Da taumelte der Mann auch schon wieder rückwärts aus dem Zeltlager, den Blick fest auf das fast erloschene Lagerfeuer gerichtet. Er zückte sein Handy und rief ganz aufgeregt jemanden an. Danach stand er noch ein, zwei Minuten da und starrte aufs Lagerfeuer, bevor er seine Jacke enger um sich zusammenraffte und davonstapfte.
Arnie schlich wieder zurück und sah ihm nach, als er auf dem Weg in Richtung See einen Geländewagen öffnete und sich hineinsetzte. Arnie zog sich noch etwas tiefer in den Wald zurück und kroch schließlich in der Nähe der Zelte aus einem dornigen Gestrüpp hervor. Er sah auf das Lagerfeuer, sah die Leiche, wurde blass und blasser, schluckte und rannte wie von Sinnen den Waldweg entlang, die Zelte, das Lagerfeuer und den Toten in seinem Rücken, den Spazierweg in Richtung Gallengrotte vor sich.
Jetzt wurde er langsamer, und sein Schnaufen wurde lauter und keuchender. Er sah sich um: Niemand war hinter ihm auf dem Weg, um diese Zeit lag der Wald normalerweise noch völlig verlassen. Er schnappte nach der kalten Luft, versuchte vor allem durch die Nase zu atmen. Dann trollte er sich wieder und trottete in langsamerem Tempo weiter in den Wald hinein.
»Sagen Sie mal, Herr Rau«, fragte Klaus Schneider, als er und Ernst mit dem Kriminaltechniker der Feuerstelle wieder den Rücken kehrten, »sind die Leute bei Ihnen im Rems-Murr-Kreis so vernarrt ins Camping, dass sie sogar im Winter hier draußen übernachten?«
Schneider hatte sich gut eingelebt zwischen Stuttgart und dem Schwäbischen Wald, er hatte in einem der Dörfer ein Haus gebaut und kam prima mit den Kollegen zurecht – aber sich selbst sah er noch immer in erster Linie als Karlsruher, nicht als Schwabe.

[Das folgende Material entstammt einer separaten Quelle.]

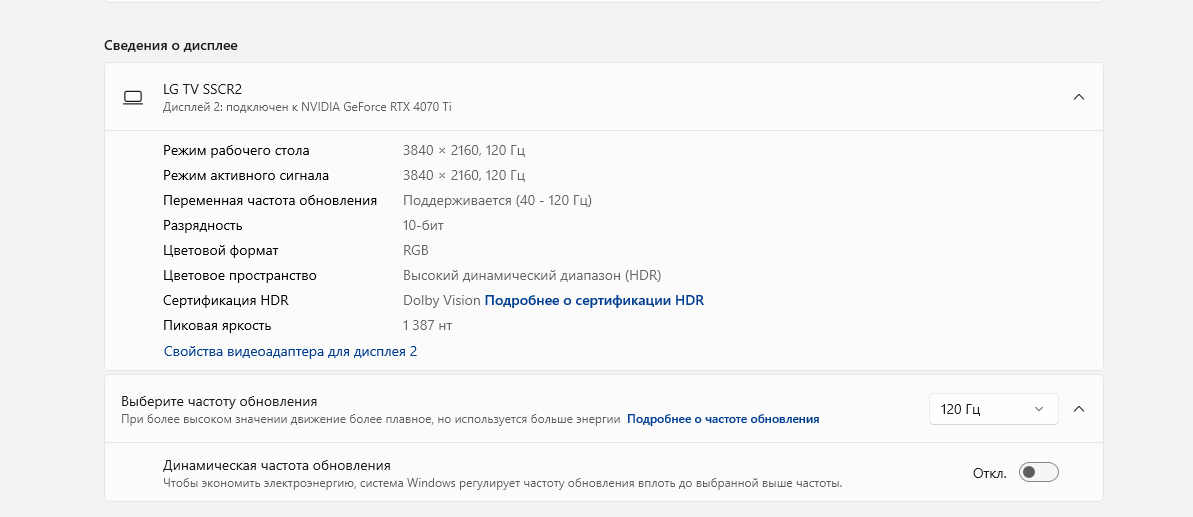Click the Dolby Vision certification text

»Zumindest heute Nacht scheint dort niemand geschlafen zu haben. Gegen zwei, halb drei hat es leicht geschneit, die genaue Uhrzeit für diesen Ort müssen wir noch abfragen. Als wir heute früh hier ankamen, haben wir auf dem Zeltplatz nur die Fußspuren des Jägers gefunden, der den Toten entdeckte. Und in den Zelten haben wir niemanden angetroffen.«
Schneider blieb stehen und musterte den Eingang des Zelts direkt neben ihm.
»Da könnt ihr ruhig rein«, sagte Rau. »Mit dem sind wir als Erstes fertig geworden – für die anderen brauchen wir noch ein bisschen. Wir haben euch sogar unser Licht dringelassen. Ich muss dann wieder. Bis nachher!«
Damit war er um die nächste Ecke verschwunden.
Eine Biergarnitur stand unter dem Vordach und nahm den größten Teil der überdachten Fläche ein, daneben standen zwei Gasflaschen und ein Campingkocher auf einem Holzbrett.
Schneider schlüpfte durch den Zelteingang. Drinnen war es zwar windgeschützt, aber fast genauso kalt wie draußen – zum Glück, denn schon bei diesen Temperaturen stank es in dem Zelt barbarisch. In einer Ecke lagen alte Socken und benutzte Unterwäsche herum, daneben stapelten sich im grellen Licht eines tragbaren Scheinwerfers halb geleerte Raviolidosen und andere Essensreste.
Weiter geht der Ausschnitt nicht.